Los cristos de nuestras tierras - Emilio Antonio Núñez

Acerca de España dijo un poeta: «la raza española está pronta y preparada. El Capitán Cervantes está al timón, y la bandera de Cristo está enarbolada». También se ha dicho que el americano de sangre india «aún ora a Cristo y aún habla español». Esto último es ciertamente innegable; el reinado de Cervantes aún permanece entre nosotros, aunque no todos seamos sus más fieles súbditos. El tema de orar a Cristo despierta ciertos interrogantes, uno de los cuales es, ¿a cuál Cristo oran los latinoamericanos? Porque la verdad es que aunque hay muchos cristos de fabricación humana, hay solamente un Cristo verdadero y auténtico, escondido detrás de altares que bien podrían llevar la leyenda «al Cristo desconocido», porque hay miles y miles que lo adoran sin conocerlo.

EL CRISTO ESPAÑOL
Es cierto que Cristo llegó a nosotros por vía española -esa España que, dotada de un sentido de misión, una mística singular del espíritu ibérico, conquistó y colonizó gran parte del Nuevo Mundo. «Por primera y última vez en la historia de la cristiandad, dice John MacKay, «la espada y la cruz formaron una alianza ofensiva con el objeto de llevar el cristianismo -o al menos lo que se consideraba como tal- a tierras extrañas».

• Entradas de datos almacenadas
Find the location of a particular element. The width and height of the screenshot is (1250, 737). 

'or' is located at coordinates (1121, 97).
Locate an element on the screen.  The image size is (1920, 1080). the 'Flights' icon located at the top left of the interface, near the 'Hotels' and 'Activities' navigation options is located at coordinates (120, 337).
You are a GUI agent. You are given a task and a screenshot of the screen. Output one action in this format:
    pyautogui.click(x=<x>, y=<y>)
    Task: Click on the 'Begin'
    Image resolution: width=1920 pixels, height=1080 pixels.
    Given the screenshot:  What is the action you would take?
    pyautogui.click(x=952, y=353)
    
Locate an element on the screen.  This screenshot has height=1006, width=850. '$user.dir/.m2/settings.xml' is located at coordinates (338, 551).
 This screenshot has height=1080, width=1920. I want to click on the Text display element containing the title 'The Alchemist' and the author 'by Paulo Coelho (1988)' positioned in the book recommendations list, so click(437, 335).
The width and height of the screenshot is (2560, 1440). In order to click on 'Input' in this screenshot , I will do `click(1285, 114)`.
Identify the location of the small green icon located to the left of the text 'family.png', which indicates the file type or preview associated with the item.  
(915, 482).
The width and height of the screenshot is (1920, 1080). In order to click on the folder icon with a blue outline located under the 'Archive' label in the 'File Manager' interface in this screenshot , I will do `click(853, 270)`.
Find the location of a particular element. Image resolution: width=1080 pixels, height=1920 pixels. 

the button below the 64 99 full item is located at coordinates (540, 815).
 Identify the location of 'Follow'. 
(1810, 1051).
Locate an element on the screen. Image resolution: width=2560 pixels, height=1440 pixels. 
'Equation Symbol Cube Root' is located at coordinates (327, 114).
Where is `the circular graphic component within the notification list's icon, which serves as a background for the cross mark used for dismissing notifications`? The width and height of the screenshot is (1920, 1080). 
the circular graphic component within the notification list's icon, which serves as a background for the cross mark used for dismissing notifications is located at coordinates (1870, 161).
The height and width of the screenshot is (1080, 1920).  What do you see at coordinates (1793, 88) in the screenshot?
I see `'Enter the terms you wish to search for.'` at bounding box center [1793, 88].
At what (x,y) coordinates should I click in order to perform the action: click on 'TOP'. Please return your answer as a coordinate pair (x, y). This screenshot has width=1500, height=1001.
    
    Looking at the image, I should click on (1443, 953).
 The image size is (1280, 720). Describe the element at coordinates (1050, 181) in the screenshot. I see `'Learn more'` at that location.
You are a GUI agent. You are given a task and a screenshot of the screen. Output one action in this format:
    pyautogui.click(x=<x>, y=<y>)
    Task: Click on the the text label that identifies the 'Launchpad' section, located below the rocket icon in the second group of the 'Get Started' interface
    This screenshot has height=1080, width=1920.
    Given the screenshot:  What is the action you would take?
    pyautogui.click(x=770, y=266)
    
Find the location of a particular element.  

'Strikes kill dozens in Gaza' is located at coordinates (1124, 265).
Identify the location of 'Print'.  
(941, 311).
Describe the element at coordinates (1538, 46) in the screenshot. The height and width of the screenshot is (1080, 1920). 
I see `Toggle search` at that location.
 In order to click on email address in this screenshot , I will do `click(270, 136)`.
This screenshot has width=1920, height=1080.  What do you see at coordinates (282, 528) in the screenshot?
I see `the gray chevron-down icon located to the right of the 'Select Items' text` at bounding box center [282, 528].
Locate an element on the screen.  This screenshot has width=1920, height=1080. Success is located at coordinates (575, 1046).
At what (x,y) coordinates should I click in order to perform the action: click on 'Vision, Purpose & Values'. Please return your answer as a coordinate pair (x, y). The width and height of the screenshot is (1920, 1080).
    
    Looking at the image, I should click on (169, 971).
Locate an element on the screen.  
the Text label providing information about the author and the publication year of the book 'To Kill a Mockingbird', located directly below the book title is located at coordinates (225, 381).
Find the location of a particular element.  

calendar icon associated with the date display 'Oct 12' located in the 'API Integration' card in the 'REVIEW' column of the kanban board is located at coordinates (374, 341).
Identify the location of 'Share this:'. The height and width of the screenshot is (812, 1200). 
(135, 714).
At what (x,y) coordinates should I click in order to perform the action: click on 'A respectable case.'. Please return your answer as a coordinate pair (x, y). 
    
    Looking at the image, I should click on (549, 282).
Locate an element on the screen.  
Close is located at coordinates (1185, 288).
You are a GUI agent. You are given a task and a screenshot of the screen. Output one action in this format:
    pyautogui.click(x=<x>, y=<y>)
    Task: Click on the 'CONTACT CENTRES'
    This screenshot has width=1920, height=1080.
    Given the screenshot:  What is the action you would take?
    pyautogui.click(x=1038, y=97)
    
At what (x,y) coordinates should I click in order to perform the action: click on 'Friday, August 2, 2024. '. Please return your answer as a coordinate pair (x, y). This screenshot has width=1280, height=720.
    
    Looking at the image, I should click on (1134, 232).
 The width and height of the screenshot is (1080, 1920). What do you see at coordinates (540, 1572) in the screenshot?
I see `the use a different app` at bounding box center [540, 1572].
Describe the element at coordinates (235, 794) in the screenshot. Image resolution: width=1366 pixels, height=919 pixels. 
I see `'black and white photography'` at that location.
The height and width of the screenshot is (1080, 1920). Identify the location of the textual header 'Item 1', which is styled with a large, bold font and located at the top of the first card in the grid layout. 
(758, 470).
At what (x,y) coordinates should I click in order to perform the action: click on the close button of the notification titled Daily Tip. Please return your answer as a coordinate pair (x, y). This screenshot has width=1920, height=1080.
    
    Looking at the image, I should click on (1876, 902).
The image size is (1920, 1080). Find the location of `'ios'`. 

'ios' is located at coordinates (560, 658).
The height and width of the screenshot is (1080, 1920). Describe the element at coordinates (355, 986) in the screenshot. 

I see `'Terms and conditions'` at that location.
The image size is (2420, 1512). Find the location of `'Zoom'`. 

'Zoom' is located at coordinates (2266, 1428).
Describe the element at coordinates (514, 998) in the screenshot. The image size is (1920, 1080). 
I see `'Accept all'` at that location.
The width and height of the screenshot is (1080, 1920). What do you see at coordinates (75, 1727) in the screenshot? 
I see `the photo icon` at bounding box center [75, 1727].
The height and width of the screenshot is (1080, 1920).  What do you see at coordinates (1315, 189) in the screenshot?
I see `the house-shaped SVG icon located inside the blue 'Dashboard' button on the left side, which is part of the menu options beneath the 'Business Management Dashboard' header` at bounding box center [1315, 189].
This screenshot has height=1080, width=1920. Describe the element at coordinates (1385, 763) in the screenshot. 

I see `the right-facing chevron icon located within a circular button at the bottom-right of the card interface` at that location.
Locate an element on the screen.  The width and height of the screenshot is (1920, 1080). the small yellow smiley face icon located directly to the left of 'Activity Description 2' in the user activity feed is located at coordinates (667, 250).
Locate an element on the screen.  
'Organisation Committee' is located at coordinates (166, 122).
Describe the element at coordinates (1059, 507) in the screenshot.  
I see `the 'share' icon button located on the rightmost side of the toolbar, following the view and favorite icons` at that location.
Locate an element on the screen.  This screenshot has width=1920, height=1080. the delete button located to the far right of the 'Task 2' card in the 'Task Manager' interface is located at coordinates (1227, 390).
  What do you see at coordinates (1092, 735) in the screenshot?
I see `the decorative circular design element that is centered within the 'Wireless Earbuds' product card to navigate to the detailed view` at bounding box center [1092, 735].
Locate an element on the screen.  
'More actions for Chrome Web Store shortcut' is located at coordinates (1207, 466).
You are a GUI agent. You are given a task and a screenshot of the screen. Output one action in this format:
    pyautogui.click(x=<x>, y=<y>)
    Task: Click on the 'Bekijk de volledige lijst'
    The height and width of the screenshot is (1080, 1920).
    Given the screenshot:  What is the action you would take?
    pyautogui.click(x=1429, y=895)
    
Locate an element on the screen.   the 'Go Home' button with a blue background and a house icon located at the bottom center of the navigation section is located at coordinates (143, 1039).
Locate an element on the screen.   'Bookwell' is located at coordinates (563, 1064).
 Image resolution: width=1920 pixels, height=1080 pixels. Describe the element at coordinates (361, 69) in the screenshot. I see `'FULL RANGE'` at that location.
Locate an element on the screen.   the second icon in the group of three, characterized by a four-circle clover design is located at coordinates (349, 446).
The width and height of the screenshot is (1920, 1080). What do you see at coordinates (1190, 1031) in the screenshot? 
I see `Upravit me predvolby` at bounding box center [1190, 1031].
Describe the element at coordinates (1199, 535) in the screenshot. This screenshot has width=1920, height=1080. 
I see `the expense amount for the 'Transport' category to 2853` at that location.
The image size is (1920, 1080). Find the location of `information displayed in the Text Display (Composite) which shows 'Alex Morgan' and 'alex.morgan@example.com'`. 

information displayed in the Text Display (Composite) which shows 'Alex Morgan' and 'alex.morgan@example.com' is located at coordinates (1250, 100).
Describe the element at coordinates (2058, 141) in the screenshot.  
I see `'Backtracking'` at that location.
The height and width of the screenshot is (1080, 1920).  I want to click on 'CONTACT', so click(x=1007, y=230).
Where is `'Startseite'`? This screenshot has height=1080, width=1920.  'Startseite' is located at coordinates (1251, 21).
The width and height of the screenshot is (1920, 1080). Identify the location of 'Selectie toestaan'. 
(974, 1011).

• Ejercicios por resolver
• 1. Según el fragmento sobre los cristos de nuestras tierras, ¿por qué vía llegó Cristo a los latinoamericanos?
• 2. Transcribe del fragmento sobre los cristos de nuestras tierras todo lo que va desde «Acerca de España» hasta «adoran sin conocerlo.».
• 3. Prosigue el fragmento sobre los cristos de nuestras tierras a partir de su última oración.
Este material no guarda relación alguna con el fragmento sobre los cristos de nuestras tierras.

• Respuestas en orden
• 1. Por vía española.

• 2.
Acerca de España dijo un poeta: «la raza española está pronta y preparada. El Capitán Cervantes está al timón, y la bandera de Cristo está enarbolada». También se ha dicho que el americano de sangre india «aún ora a Cristo y aún habla español». Esto último es ciertamente innegable; el reinado de Cervantes aún permanece entre nosotros, aunque no todos seamos sus más fieles súbditos. El tema de orar a Cristo despierta ciertos interrogantes, uno de los cuales es, ¿a cuál Cristo oran los latinoamericanos? Porque la verdad es que aunque hay muchos cristos de fabricación humana, hay solamente un Cristo verdadero y auténtico, escondido detrás de altares que bien podrían llevar la leyenda «al Cristo desconocido», porque hay miles y miles que lo adoran sin conocerlo.

• 3.
Encabezando está empresa estaba Cristóbal Colón, el almirante genovés, quien, capitalizando sobre la tradición que rodeaba a su histórico homónimo, alegaba ser un verdadero «portador de Cristo». Pero de nuevo preguntamos ¿cuál? Y la respuesta debe ser ni más ni menos que aquel austero, de vestimenta medieval, el de los fríos e inflexibles escolásticos, el Cristo de España.
¡Cuán extraño les debe haber parecido a los aborígenes americanos el Cristo de los conquistadores! Ese «Dios blanco» que muere por toda la humanidad, estableciendo una religión con autoridad suprema en la ciudad de Roma y con el Rey de España entre sus devotos -el mismo rey que envía a un grupo de sus súbditos, de apariencia guerrera, a descubrir y someter- tierras misteriosas y distantes del otro lado del océano. En el nombre de Dios y del rey, estos hombres de Castilla -rubicundos como el sol y montados en briosos caballos- matan indios a diestra y siniestra, les quitan sus tierras, violan a sus mujeres, y transforman a aquellos que sobreviven a la matanza en esclavos del Papa y del gran imperio español

«En muchos casos», dice Sante Uberto Barbieri, «el espíritu de la espada era más fuerte y más poderoso que el espíritu de la cruz. Para muchos. Cristo no era un Salvador que había dado su vida por ellos, sino un tirano celestial que destrozaba vidas para su gloria, a través de la conquista de tierras ajeas.»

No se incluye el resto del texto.